* [What you need to do]: Your answer must be the data repeated exactly, with no pictures in it.

[Dataset records]
****
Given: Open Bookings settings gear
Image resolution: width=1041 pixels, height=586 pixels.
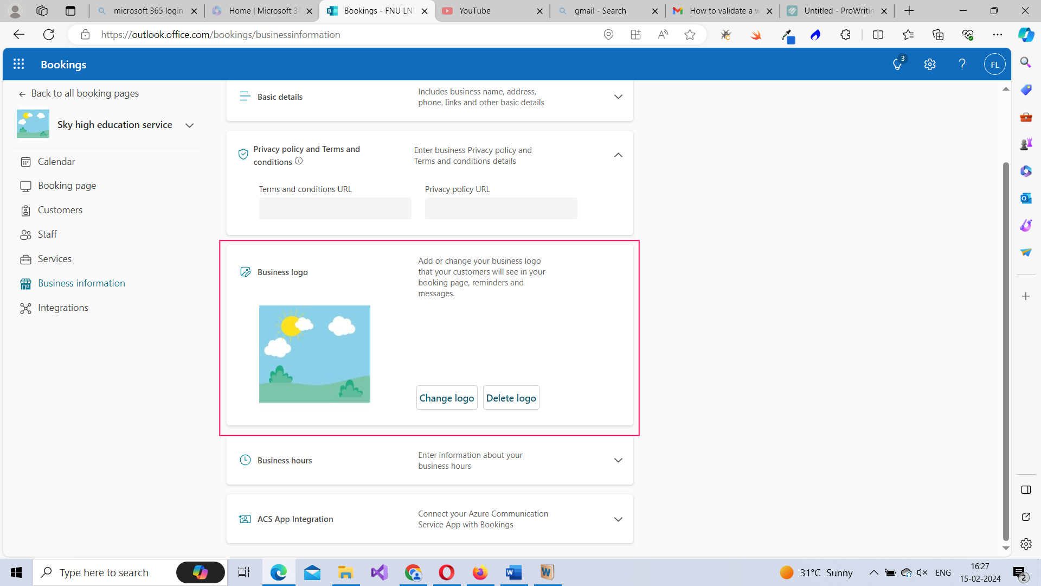Looking at the screenshot, I should 930,64.
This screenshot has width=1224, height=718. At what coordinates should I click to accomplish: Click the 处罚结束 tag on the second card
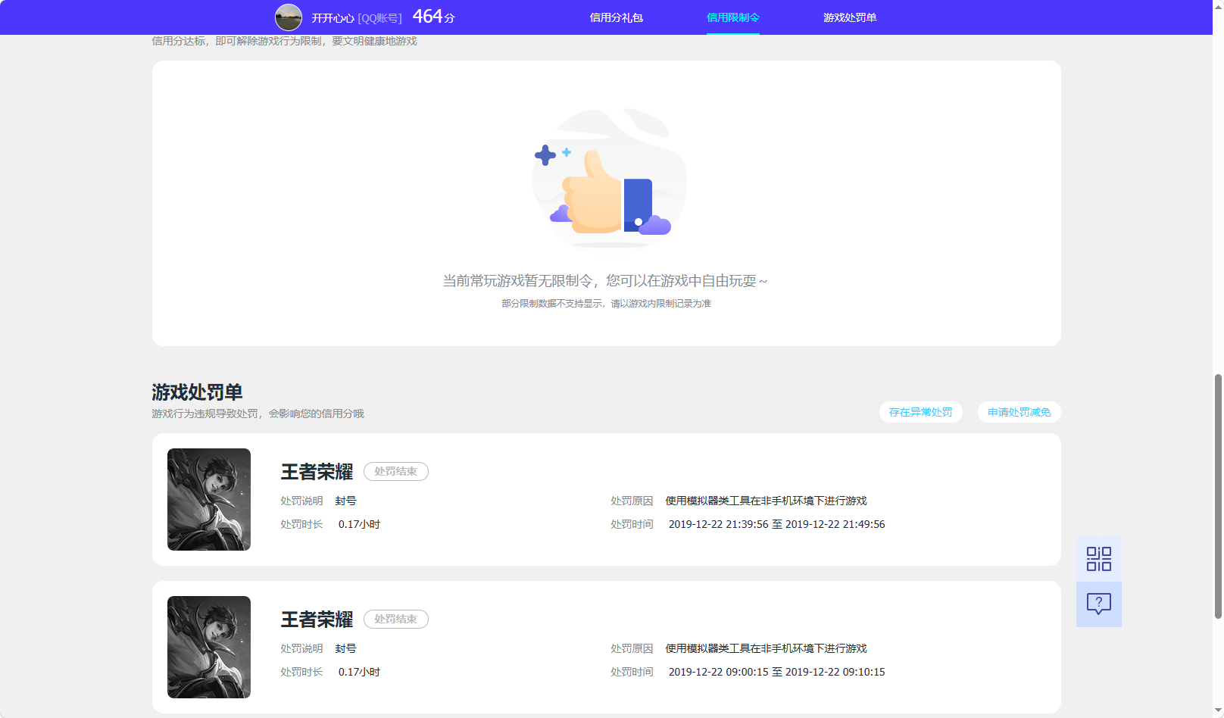[x=395, y=619]
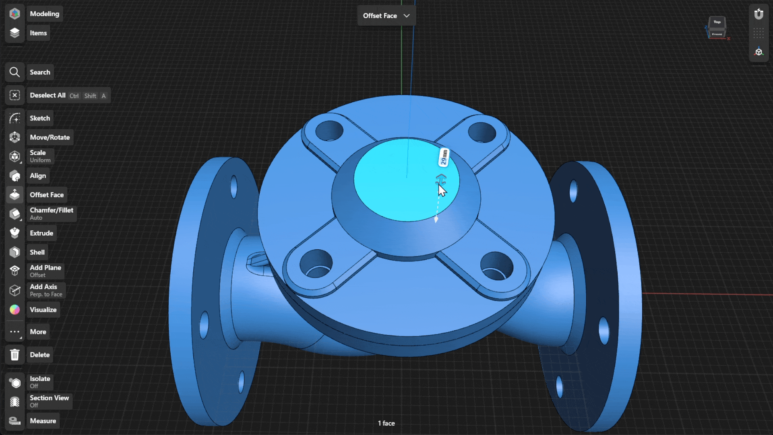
****
* [Solution to the exercise]:
Given: Open Bookings settings gear
Image resolution: width=1041 pixels, height=586 pixels.
Looking at the screenshot, I should 930,64.
This screenshot has width=1224, height=718. At what coordinates should I click to accomplish: Click the 处罚结束 tag on the second card
[x=395, y=619]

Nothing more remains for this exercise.